Option 1 is easy. If you believe that the First Amendment isn't limited to protection against acts of Congress (and pretty much everyone does), then that's what it says, right? There shall be "no law . . . abridging . . . freedom of speech." But nobody, not even the most rigid believer that the Constitution's language controls regardless of what anyone might think about good sense or the intent of the framers believes in Option 1. Why? Well, among other things, "the freedom of speech" might be different from "freedom of speech." There are those things (obscenity and fighting words, for instance) that simply don't qualify, we're told, as First Amendment protected speech, and the article "the" is part of the reason. For another, nobody - at least nobody who's going to be politically successful enough to become a judge or Justice - is going to give a pass to "falsely shouting fire in a theater and causing a panic." And unless you think the framers were fools, you'd probably agree that they didn't mean to protect that particular speech.

Option 2 seems simple also. Why should the fact of school be relevant? Either you have a right or you don't. If juveniles have a right of free speech (and there's certainly nothing in the words of the First Amendment that indicates they don't) then why should it be special? And if free speech is available in school, why should it be limited beyond its limits on the outside?

Option 3 recognizes that school is different. School is intended to be a place where the state inculcates certain things. That's the whole idea, after all, behind compulsory education.
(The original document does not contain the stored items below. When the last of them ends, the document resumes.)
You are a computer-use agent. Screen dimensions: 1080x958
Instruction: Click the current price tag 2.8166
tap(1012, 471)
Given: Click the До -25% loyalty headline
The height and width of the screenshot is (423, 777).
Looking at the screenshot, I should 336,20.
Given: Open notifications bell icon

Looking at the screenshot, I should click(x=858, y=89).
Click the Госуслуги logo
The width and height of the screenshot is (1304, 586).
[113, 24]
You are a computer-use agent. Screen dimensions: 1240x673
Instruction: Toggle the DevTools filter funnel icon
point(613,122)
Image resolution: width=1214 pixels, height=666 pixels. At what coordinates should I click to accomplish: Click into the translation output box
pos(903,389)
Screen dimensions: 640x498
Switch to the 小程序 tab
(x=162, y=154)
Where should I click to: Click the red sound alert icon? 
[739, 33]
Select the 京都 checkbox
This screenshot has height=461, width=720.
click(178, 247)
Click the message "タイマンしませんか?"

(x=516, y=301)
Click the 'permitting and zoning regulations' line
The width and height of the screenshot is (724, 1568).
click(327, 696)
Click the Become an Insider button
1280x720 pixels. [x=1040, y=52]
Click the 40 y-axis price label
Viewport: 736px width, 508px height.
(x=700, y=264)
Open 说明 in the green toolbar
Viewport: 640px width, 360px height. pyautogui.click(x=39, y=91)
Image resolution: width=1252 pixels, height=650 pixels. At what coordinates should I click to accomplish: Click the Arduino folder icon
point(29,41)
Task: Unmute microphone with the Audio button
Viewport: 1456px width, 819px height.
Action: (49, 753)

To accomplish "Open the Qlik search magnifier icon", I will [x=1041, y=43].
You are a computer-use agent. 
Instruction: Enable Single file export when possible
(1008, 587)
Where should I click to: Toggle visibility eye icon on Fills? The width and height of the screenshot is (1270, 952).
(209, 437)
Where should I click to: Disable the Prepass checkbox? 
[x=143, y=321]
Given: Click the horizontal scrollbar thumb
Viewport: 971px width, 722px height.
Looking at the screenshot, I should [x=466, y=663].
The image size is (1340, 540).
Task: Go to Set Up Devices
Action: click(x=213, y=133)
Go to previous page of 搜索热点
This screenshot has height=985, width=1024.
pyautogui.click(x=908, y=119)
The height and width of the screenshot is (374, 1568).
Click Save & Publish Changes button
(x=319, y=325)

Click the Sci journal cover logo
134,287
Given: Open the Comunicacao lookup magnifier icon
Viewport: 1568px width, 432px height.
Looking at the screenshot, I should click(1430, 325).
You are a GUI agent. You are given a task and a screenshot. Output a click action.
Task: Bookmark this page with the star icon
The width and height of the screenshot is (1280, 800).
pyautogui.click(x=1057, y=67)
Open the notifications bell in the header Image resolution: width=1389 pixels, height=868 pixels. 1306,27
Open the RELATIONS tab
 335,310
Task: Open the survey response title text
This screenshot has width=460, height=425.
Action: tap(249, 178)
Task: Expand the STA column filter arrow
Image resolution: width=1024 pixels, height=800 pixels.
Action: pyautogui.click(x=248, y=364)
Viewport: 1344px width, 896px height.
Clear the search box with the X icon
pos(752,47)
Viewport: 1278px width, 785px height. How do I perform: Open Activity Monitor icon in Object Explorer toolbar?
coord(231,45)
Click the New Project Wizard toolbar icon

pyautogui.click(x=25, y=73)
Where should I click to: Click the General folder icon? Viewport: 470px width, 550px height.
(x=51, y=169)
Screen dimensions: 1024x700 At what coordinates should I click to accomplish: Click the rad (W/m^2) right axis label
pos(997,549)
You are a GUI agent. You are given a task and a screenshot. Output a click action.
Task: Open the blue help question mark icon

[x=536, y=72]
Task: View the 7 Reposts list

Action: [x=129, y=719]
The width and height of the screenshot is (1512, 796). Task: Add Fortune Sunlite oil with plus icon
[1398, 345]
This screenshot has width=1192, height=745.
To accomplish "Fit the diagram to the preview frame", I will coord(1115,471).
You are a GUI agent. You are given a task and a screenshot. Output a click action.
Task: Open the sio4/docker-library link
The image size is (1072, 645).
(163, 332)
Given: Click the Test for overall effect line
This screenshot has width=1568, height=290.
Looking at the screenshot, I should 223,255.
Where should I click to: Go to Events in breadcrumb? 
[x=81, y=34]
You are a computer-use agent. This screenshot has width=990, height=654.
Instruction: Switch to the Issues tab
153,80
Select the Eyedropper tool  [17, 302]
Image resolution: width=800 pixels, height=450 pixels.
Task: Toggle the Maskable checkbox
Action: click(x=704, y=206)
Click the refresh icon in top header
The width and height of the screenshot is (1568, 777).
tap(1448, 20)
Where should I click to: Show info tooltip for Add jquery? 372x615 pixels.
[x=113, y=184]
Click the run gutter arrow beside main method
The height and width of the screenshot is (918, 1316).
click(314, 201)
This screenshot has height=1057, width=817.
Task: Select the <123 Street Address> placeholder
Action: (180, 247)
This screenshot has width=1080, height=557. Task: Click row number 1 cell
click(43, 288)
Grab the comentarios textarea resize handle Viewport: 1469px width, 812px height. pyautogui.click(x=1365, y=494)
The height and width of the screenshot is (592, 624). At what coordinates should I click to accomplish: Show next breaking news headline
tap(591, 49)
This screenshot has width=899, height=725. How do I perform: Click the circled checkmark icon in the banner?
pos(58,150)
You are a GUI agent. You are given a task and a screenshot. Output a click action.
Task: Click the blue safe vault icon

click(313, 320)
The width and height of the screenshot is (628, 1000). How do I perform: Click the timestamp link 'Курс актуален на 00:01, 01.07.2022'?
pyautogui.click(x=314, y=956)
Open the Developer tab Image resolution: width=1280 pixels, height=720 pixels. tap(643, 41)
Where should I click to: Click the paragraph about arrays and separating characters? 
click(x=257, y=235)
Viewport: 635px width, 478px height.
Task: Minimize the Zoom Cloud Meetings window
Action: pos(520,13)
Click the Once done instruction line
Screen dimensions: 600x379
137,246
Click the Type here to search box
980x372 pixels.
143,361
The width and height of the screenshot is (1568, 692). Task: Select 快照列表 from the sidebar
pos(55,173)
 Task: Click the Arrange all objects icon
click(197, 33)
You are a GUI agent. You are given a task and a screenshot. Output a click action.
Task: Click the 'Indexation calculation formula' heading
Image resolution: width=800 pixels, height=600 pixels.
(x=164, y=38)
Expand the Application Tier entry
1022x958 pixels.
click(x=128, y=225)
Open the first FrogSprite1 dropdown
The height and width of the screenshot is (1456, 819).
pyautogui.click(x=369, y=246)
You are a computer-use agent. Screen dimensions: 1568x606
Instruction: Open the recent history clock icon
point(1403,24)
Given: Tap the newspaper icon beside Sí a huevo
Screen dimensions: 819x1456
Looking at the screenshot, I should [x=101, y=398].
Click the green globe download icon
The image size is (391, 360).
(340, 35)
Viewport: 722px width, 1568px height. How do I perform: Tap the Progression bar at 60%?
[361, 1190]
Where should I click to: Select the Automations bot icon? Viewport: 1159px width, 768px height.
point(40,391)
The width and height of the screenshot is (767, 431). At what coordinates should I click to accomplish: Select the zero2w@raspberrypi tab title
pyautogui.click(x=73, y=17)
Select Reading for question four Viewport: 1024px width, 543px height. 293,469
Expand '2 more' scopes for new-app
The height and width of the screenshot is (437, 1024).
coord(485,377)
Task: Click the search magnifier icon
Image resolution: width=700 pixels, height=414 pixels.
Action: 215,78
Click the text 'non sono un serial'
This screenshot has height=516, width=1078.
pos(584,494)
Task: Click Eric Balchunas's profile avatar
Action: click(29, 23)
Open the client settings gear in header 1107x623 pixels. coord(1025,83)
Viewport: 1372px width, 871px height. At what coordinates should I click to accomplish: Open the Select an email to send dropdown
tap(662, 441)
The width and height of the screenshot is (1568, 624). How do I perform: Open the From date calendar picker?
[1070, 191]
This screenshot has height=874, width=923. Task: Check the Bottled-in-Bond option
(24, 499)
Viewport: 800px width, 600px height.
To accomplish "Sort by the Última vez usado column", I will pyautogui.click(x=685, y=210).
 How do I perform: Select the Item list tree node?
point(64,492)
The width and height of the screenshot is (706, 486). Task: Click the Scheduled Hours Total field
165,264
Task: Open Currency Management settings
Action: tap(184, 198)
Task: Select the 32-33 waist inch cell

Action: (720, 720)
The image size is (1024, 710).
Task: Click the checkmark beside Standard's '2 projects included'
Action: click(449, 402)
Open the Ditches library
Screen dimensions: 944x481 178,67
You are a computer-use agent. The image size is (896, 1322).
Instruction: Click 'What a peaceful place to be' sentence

So if you disrupt the enterprise, then you're at odds with the very reason for its existence. But schools are trying to inculcate what's at the core of the First Amendment: political awareness. Free speech with some minimal sort of restraint does that. So maybe Tinker got it right.

Option 4 takes up where 3 leaves off. If the point of school is to inculcate, why shouldn't it be to inculcate the behavioral rules the state wants us to follow? And if that's so, and if we acknowledge that society generically believes drug use is a bad thing (Bong Hits 4 Al Quaeda?), well then, shouldn't schools, in order to do their job, be able to control against speech that encourages misconduct. Hey, to bong or not to bong may be a political debate, but public schools aren't debating societies. They're designed to teach and the school gets to decide the curriculum. You want to advocate drug (ab)use, do it on your own time. Think of it as a restriction not on speech itself but on the time, place, and manner of speech - which the law has long said is OK. So maybe Morse got it right.

Option 5 has a legitimate pedigree, too. As Justice Thomas explained in Morse, there were no such things as public schools when the First Amendment was adopted. As public schools developed, nobody thought students had free speech in them. So where'd that right come from, anyway? Bunch of pointy-headed liberal judges just made it up? Out of whole cloth? It's nonsense.

Every one of those positions can be defended by the language, the history, and the fundamental goals of free speech.

For what it's worth, I think Option 2 is the right one. We'll talk about why that's so another time.